Often the food is not contaminated, but your hand is! It is not always that you will have access to water and soap to wash your hands, so hand sanitizer is the best travel companion. Wet wipes too, and you can give an extra cleaning on some utensils.

  • If you have any food restriction, take an information card with you in local the language.

If you have any serious restrictions (eg. Celiacs, Diabetes) and need to avoid some ingredient, take a card explaining the details of your restriction in the local language.

The most important tip: when you feel safe, forget all the recommendations!

We started our trip considering each of these points, however as time goes by your body will get used to the new standards. Also, you will be so used to recognize good places to eat, that you will be able to give up some recommendations and explore the local cuisine further.

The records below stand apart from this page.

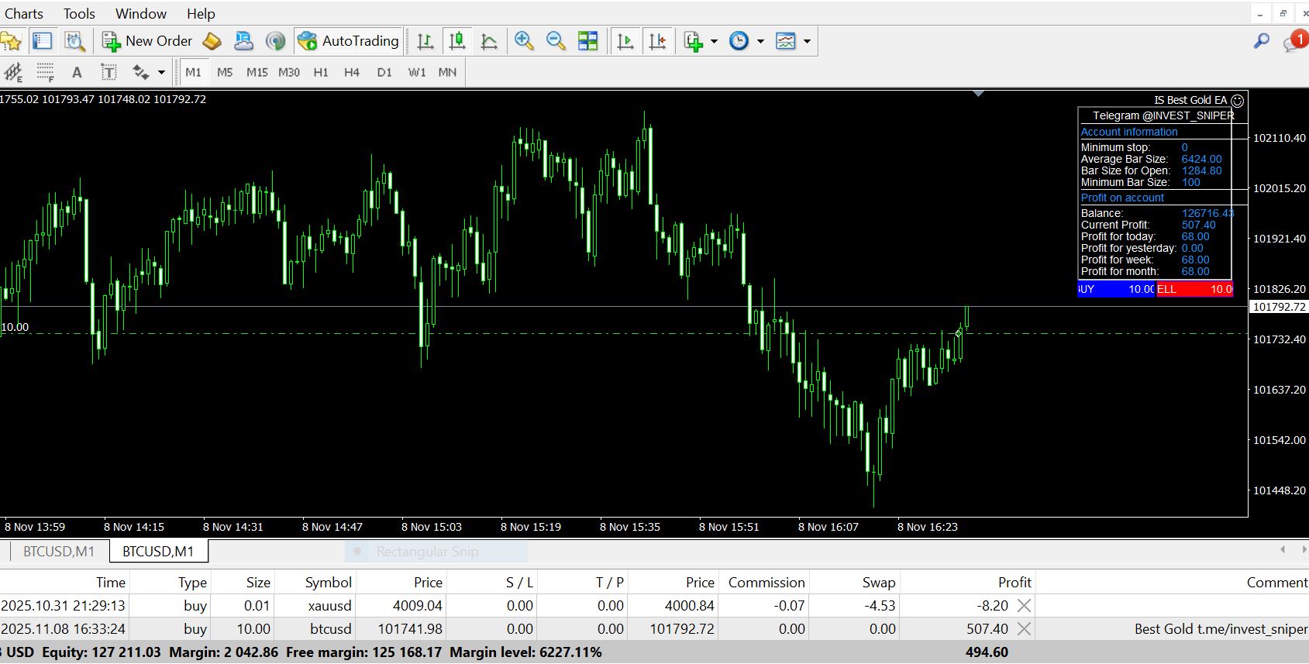This screenshot has width=1309, height=664.
Task: Close the btcusd buy order with X
Action: tap(1024, 629)
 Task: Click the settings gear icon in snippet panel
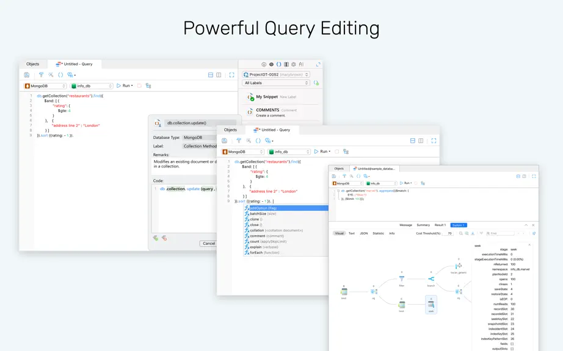pyautogui.click(x=294, y=65)
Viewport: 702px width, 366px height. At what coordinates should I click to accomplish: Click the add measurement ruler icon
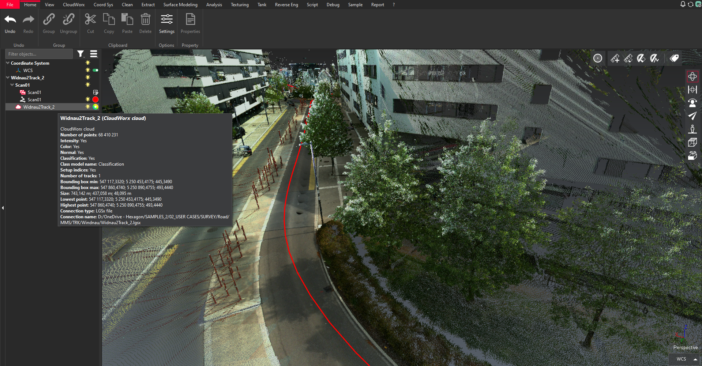615,59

Besides that, it is important to understand the context where you are inserted in. If you see signs of similar standards that you are used to at home, there is no need to worry.

 

What if you get food poisoning?

If even with all the care something goes wrong. The first thing to do is to watch your symptoms. It is probable that you have a disease known as traveller’s diarrhoea, it is so common that it has its own name. In this case, a few days of rest and a lot of hydration will take care of it.

Ideally, do electrolytic rehydration, for that you can drink coconut water or oral rehydration salts purchased in any pharmacy around the world. If by any chance you don’t find it, you can appeal to that old homemade recipe (1 litre of mineral water + 1 tablespoon of sugar + 1 teaspoon of salt).

Another amazing tip is to bring activated charcoal tablets with you, which help to detoxify your body. We always take it at the first sign of bad stomach.

Now, be aware! If the symptoms get worse, visit a doctor! It is not advisable to take antibiotic, obstipating (e.g. Imodium), or some other kind of similar remedy without medical guidance.

Go for it and eat up! But make good decisions.

We hope that this guide will help you to make conscious decisions regarding street food on your next trip. Enjoy exploring new flavours while watching the scenes of the city. Is there any better way to have an authentic experience?

Remember! Always pay attention to the local people. They are your best reference.